Friday, 28 August 2009

A propósito do baile de máscaras

SR. DIRECTOR!

Muito agradecido por ter aceite a publicação desta carta no jornal que V. Excia dirige. Quando o meu telemóvel tocou, reparei que era a Zinha, uma minha antiga aluna da disciplina de língua inglesa. Após os cumprimentos de praxe, ela fez-me recordar de uma conversa que tivemos há muito tempo, numa das minhas lições. O título da lição era “cottage”, que em português significa casa de campo. A Zinha, quando ainda menina, dizia que o seu maior sonho seria ter uma. Como nunca se esqueceu dessa conversa, ligava agora para me convidar para inaugurar a sua “cottage”.
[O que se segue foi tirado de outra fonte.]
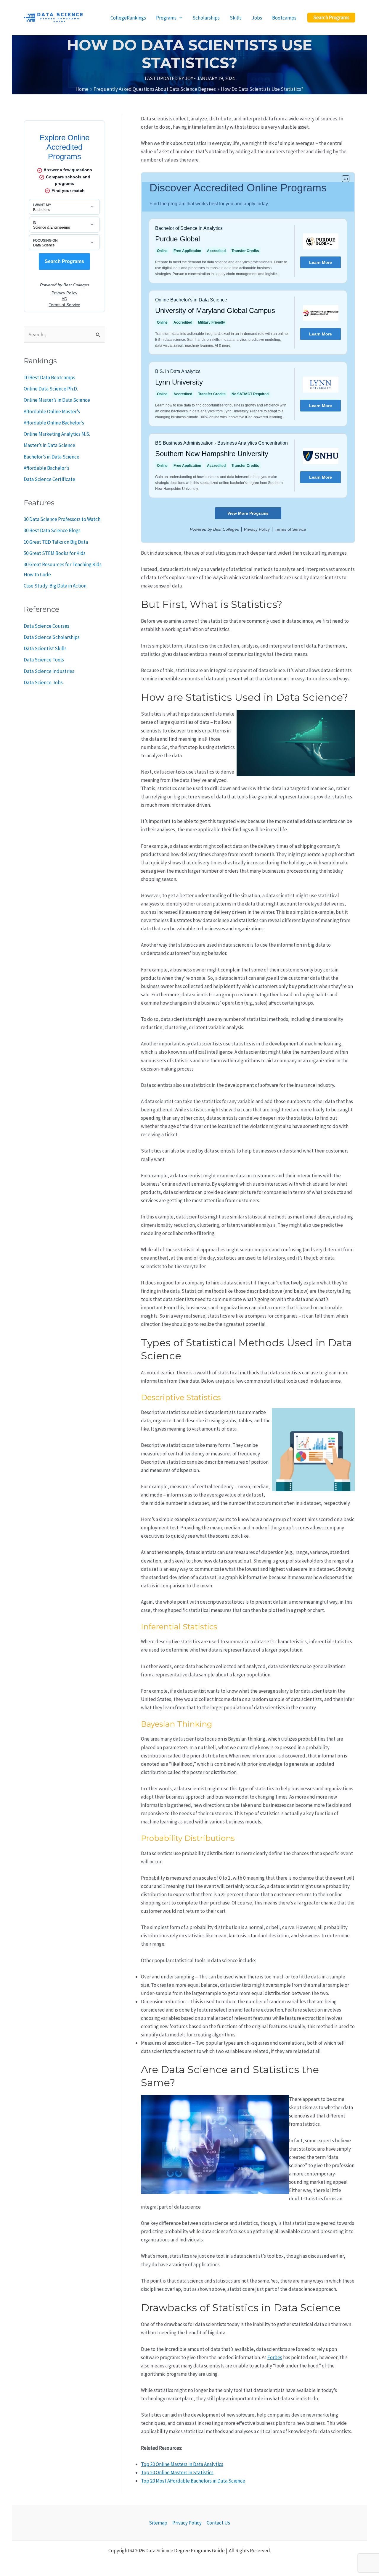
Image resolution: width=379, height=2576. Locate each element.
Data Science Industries (49, 671)
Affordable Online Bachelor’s (54, 422)
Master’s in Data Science (49, 445)
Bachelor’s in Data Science (51, 456)
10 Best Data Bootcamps (49, 377)
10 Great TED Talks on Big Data (56, 542)
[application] (179, 18)
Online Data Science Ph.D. (51, 388)
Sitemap (158, 2522)
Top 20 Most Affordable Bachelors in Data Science (193, 2480)
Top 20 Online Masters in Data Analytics (182, 2464)
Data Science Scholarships (52, 637)
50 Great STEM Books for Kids (55, 553)
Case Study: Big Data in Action (55, 585)
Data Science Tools (44, 659)
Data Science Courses (46, 626)
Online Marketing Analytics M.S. (57, 434)
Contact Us (218, 2522)
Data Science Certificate (49, 479)
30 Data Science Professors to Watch (62, 519)
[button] (331, 17)
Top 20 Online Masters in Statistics (177, 2472)
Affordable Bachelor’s (46, 468)
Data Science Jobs (43, 682)
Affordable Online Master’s (52, 411)
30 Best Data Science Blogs (52, 530)
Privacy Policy (187, 2522)
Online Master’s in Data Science (57, 400)
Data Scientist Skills (45, 648)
Maputo, Sexta-Feira, 28 de Agosto de 2009:: Notícias
Muito orgulhoso por ela ter-se recordado de mim, fiz-me presente no tal almoço de inauguração. E foi aí que aconteceu a história que eu queria contar. A meio da festa, para partilhar o corte do bolo, a Zinha e o namorado convidaram o irmão do DJ, o Dinho que, por coincidência, completava vinte e três anos naquele dia.

- Kota, chega aqui Kota - dizia o Dinho, chamando para perto de si um indivíduo de idade. Kota para aqui, Kota para acolá, abraços prolongados, pela forma carinhosa como se tratavam, eles só podiam ser pai e filho.

No momento em que a Zinha entregava a fatia de bolo ao namorado, nós, os convidados, como é tradição, gritámos para eles beijarem-se. O Dinho, ao lado, para incentivar o casal e numa atitude que considerámo-la engraçada, beijou o seu kota nas mãos. Com os nossos assobios e palmas cadenciadas, o casal acabou beijando-se. Mas qual não foi o meu espanto quando, num acto simultâneo, o Dinho e o tal “Kota” fizeram o mesmo, beijando-se fervorosamente na boca, como somente um casal apaixonado sabe fazer.

Um autêntico escândalo! O Dinho e o Kota, provavelmente animados pelo efeito do álcool, deixaram cair a máscara. Não eram pai e filho coisa nenhuma, eles eram obviamente um casal do mesmo sexo.

Não me contendo perante uma cena tão degradante, fui ter com a minha antiga aluna para manifestar a minha indignação. Só que ela, num tom de brincadeira, disse-me o seguinte:

- Professor, porque está tão preocupado com isso? Eu também beijei o meu namorado. Então, porque o Dinho não pode beijar o dele?

E muito mais séria a minha ex-aluna acrescentou:

- Sabe Professor, há um grupo de pessoas que vive num autêntico baile de máscaras. Por receio de estigmatização, elas têm duas vidas. Uma de dia para agradar à sociedade e outra à noite para se agradarem a si próprias. E com medo de se descobrirem ou de serem descobertas são essas pessoas as primeiras a condenarem às outras. Mas por mais esforço que façam, um dia a máscara cai.

- Ich! Acho que ela tem razão! - disse eu para com os meus botões. Por isso, antes que a minha máscara caísse, cortei a conversa. Peguei na dama que me acompanhava e de mãos dadas fomos para a pista. Ao som de “I will survive” beijámo-nos. Bailámos até ao anoitecer.